Tissue Engineering

 

Soft Tissue Engineering

Soft tissue injuries (i.e. skin, muscles, tendons, ligaments, fascia) are the most common and can be the most detrimental injuries that can occur. 200,000 patients annually suffer from anterior cruciate ligament tears resulting in a $17.7B cost per year. Dental implants (300,000 patients annual) and knee joint replacements (640,000 patients annually) costing about $8.6B and $10.2B per year, respectively. About 1M central nervous system injury incidents occur annually costing about $53B per year.
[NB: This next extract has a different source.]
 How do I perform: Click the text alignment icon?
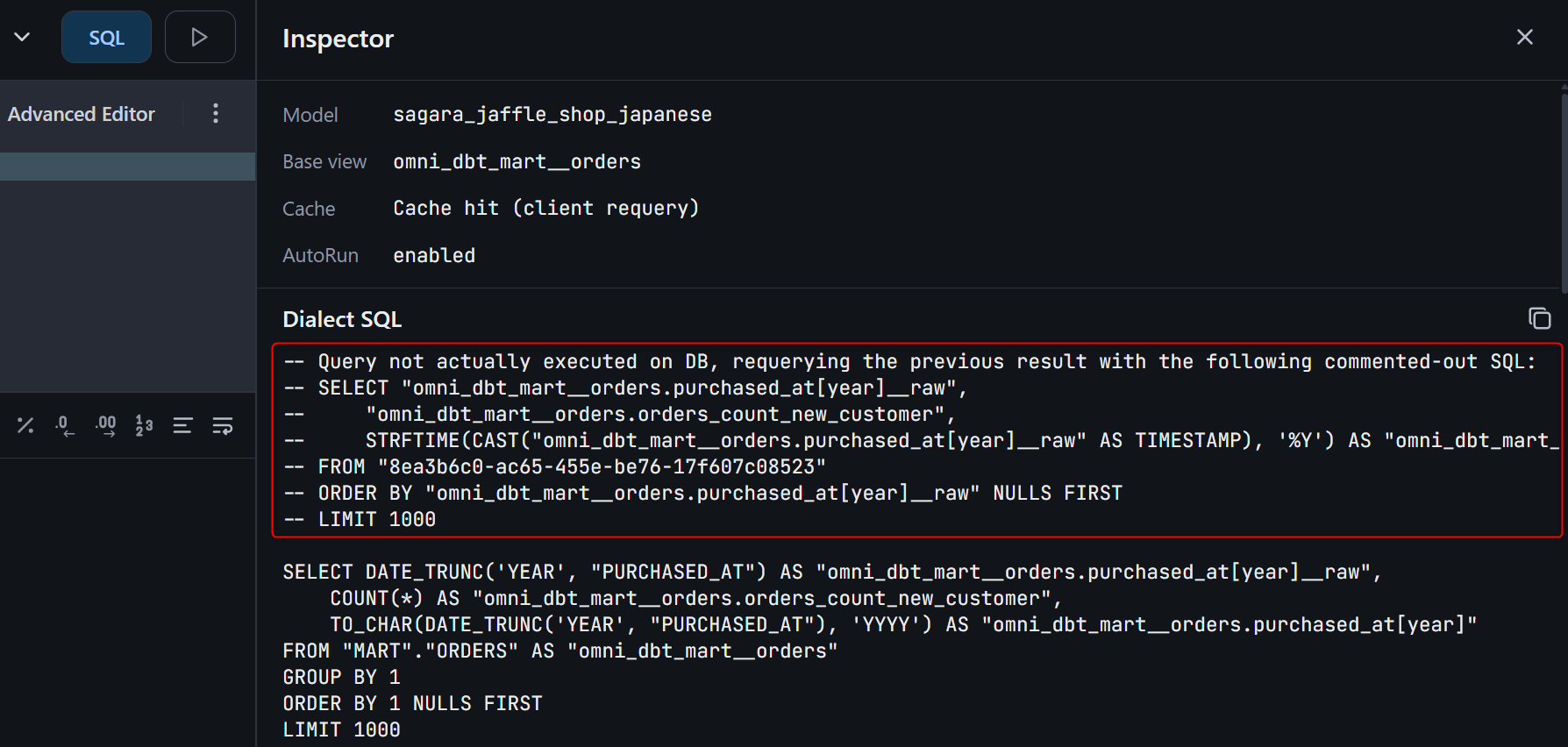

All of these soft tissues and their subsequent implants require a biomaterial that can adhere in wet conditions (i.e. blood).

The goal of our research is to engineer an advanced and multi-functional preformed biomaterials which can adhere in wet environments, improve cell survival, direct angiogenesis and provide a suitable 3D biomimetic microenvironment for tissue regeneration and biointegration, be highly compressible and injectable for minimally invasive surgical implantations.
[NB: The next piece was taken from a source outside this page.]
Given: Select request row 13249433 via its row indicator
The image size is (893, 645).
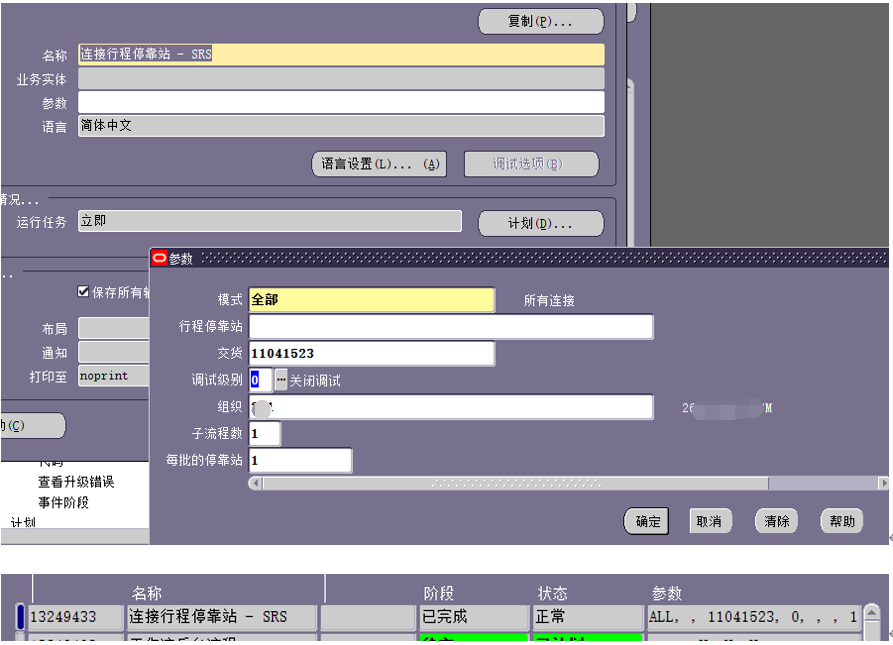Looking at the screenshot, I should click(x=20, y=617).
Miniature 3D Liver-on-a-Chip

 We are developing biomimetic macroporous scaffolds-integrated biochips intended to model accurately the structure and function of the extracellular liver tissues microenvironment within a microfluidic device.

Our microfluidic in vivo-like 3D extracellular milieu are cellularized with hepatocytes to perform dynamic culture with the ultimate objective to reconstruct miniature tumoral and healthy liver tissues. These in vitro microphysiological platforms can be used for high-throughput screenings for drug safety and effectiveness, reducing the need for often unreliable animal studies.